Document:
Seed-Coder Architecture Overview

• Seed-Coder Architecture is a large-scale language modeling framework that combines autoregressive pretraining with block diffusion continual pretraining to model code efficiently.
• It shifts from next-token cross-entropy to block-wise masked diffusion learning, enabling parallel generation and robust intra-block bidirectional reasoning.
• The architecture employs a tailored warmup schedule and curriculum learning, yielding improved performance on code benchmarks and ease of adapting AR weights.

The Seed-Coder architecture is a large-scale language modeling framework designed for high-throughput, diffusion-based continual pretraining and supervised fine-tuning, particularly in code modeling and generation. It provides a unified pipeline for transitioning from autoregressive (AR) next-token modeling to block-wise masked diffusion learning, allowing for parallel generation and robust intra-block bidirectional reasoning. This architecture is reused in the Stable-DiffCoder model, which augments Seed-Coder with diffusion continual pretraining (CPT), optimized warmup, and a block-wise clipped noise schedule to enable stable and efficient adaptation from AR to block-diffusion objectives (Fan et al., 22 Jan 2026).

Data shown:
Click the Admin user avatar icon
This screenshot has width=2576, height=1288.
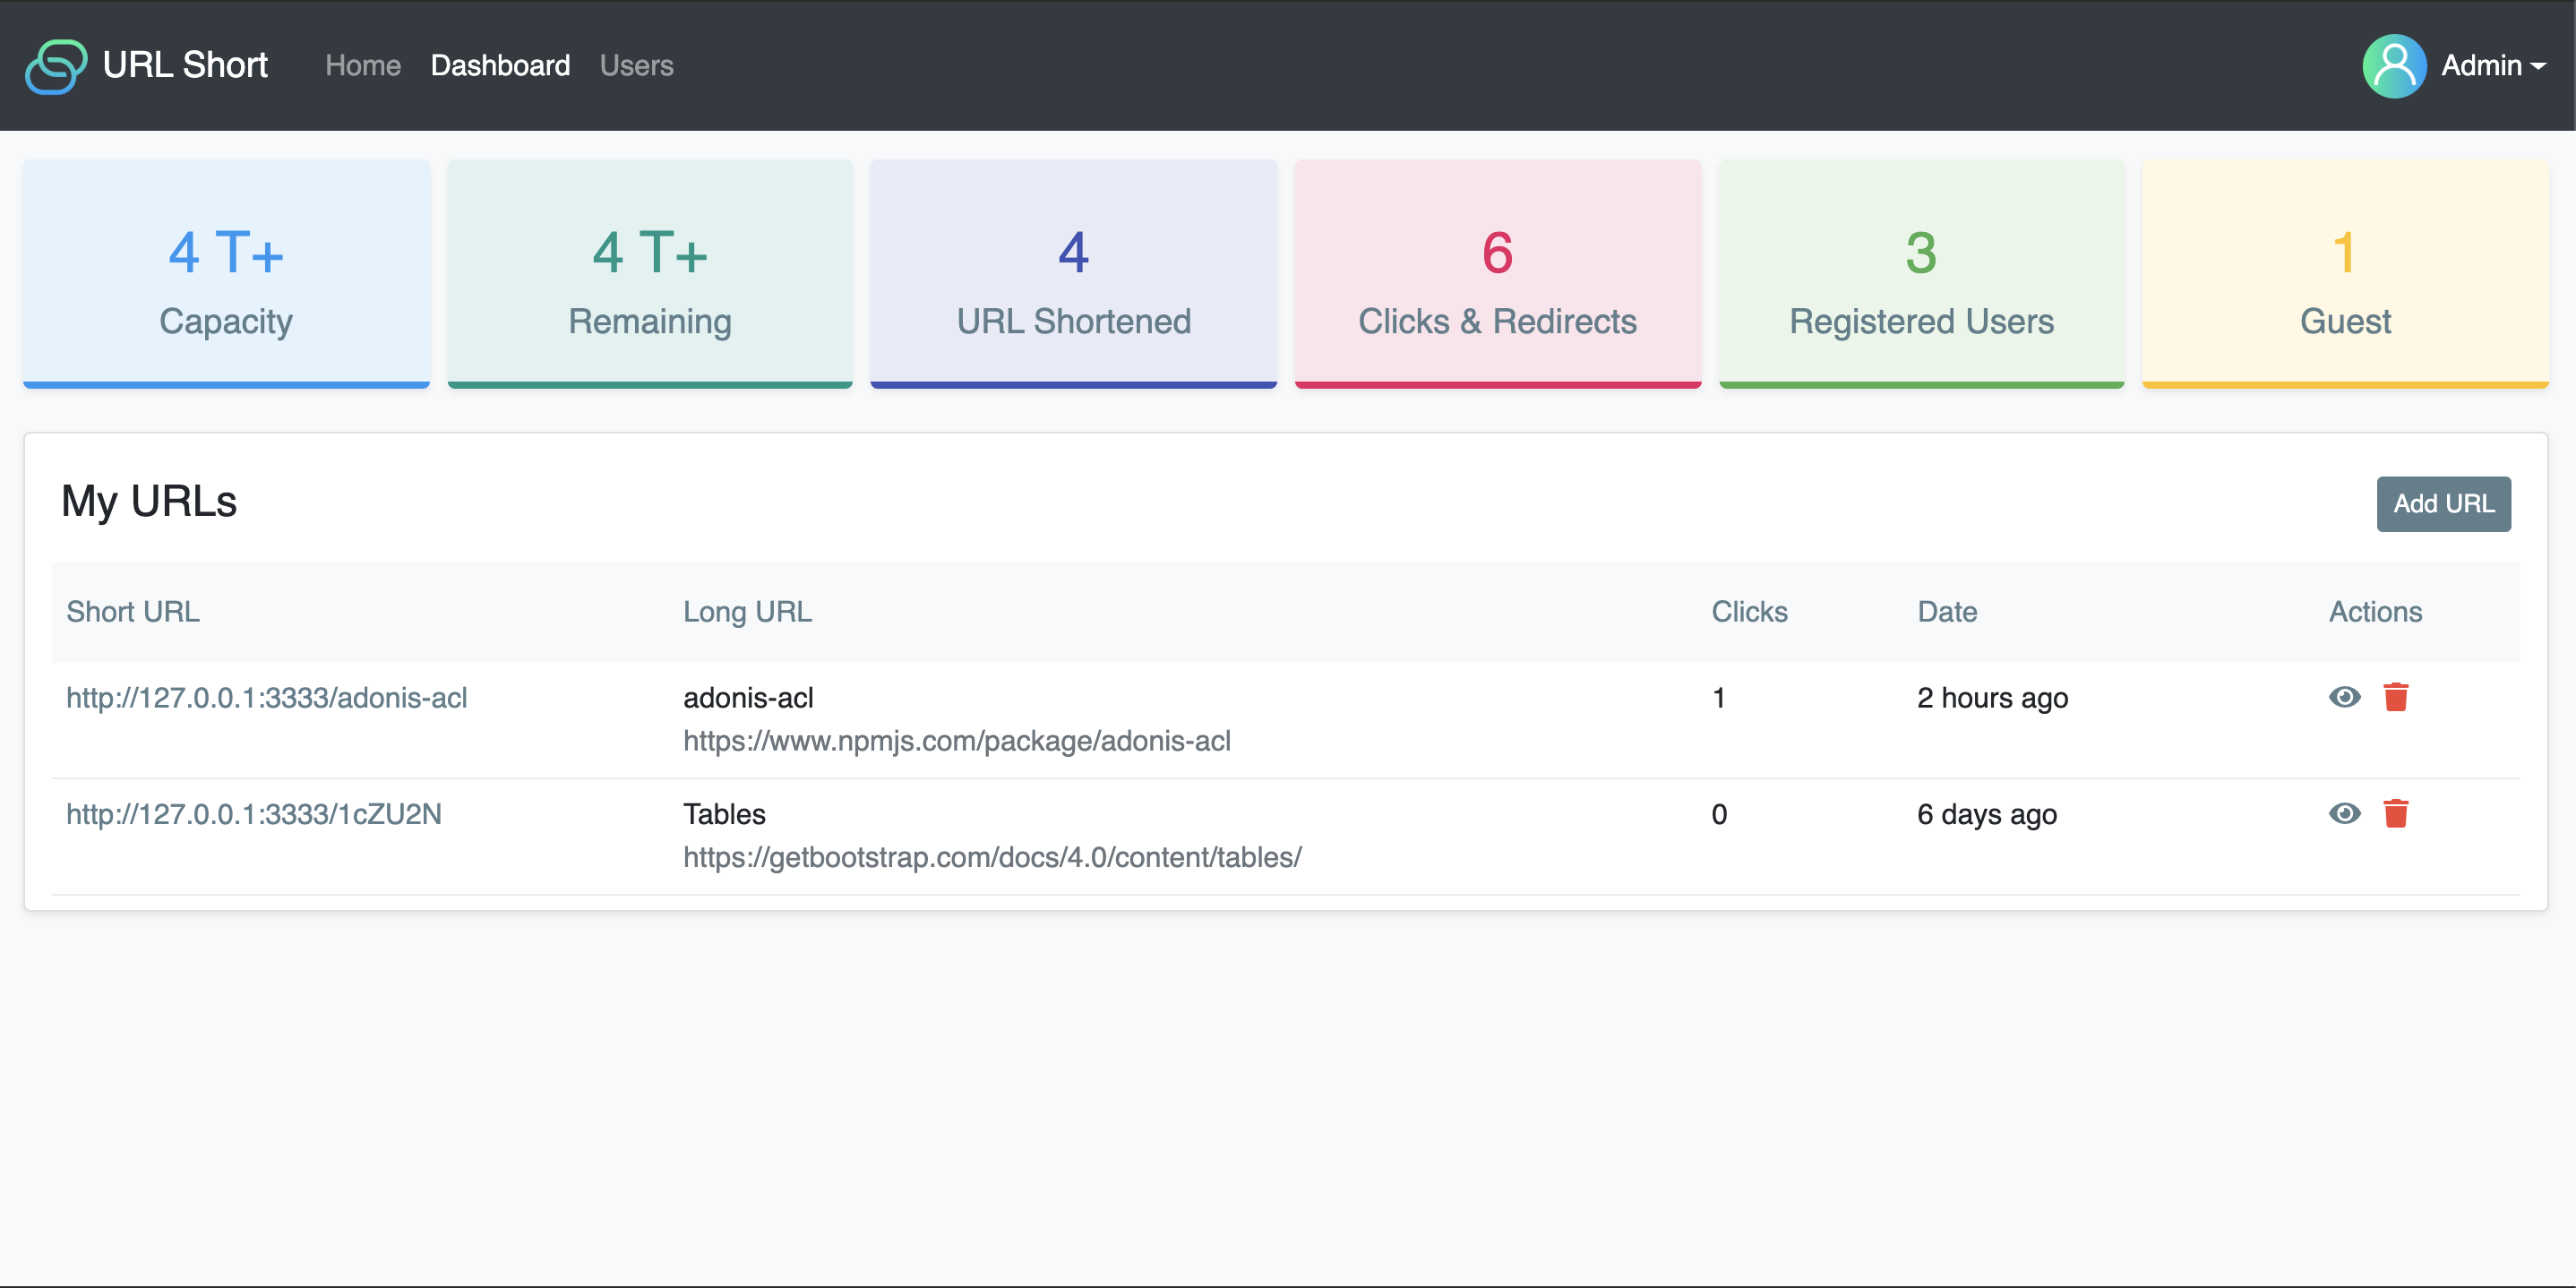tap(2393, 66)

Required work:
- a) In the Seed-Coder overview, can you restate the paragraph beginning "The Seed-Coder architecture is a large-scale language modeling framework designed" as a short bulleted list that keeps its main facts?
- b) Does the Seed-Coder overview support each of these statements? Answer yes or no for each, and quote the words that decide it.
(i) The Stable-DiffCoder model reuses the Seed-Coder architecture.
(ii) Block-wise masked diffusion learning prevents parallel generation.
(iii) The architecture uses curriculum learning.
- c) Can you transcribe the stretch of the Seed-Coder overview from "The Seed-Coder architecture" through "22 Jan 2026).", word for word?
None of the data is needed here.

Problem solutions:
- a)
- Seed-Coder is a large-scale language modeling framework for high-throughput, diffusion-based continual pretraining and supervised fine-tuning, mainly for code modeling and generation.
- It offers one pipeline for moving from autoregressive (AR) next-token modeling to block-wise masked diffusion learning.
- That shift allows parallel generation and robust intra-block bidirectional reasoning.
- The Stable-DiffCoder model reuses the architecture. It adds diffusion continual pretraining (CPT), optimized warmup and a block-wise clipped noise schedule for stable, efficient adaptation from AR to block-diffusion objectives (Fan et al., 22 Jan 2026).

- b)
(i) Yes: "This architecture is reused in the Stable-DiffCoder model"
(ii) No: "enabling parallel generation and robust intra-block bidirectional reasoning"
(iii) Yes: "employs a tailored warmup schedule and curriculum learning"

- c)
The Seed-Coder architecture is a large-scale language modeling framework designed for high-throughput, diffusion-based continual pretraining and supervised fine-tuning, particularly in code modeling and generation. It provides a unified pipeline for transitioning from autoregressive (AR) next-token modeling to block-wise masked diffusion learning, allowing for parallel generation and robust intra-block bidirectional reasoning. This architecture is reused in the Stable-DiffCoder model, which augments Seed-Coder with diffusion continual pretraining (CPT), optimized warmup, and a block-wise clipped noise schedule to enable stable and efficient adaptation from AR to block-diffusion objectives (Fan et al., 22 Jan 2026).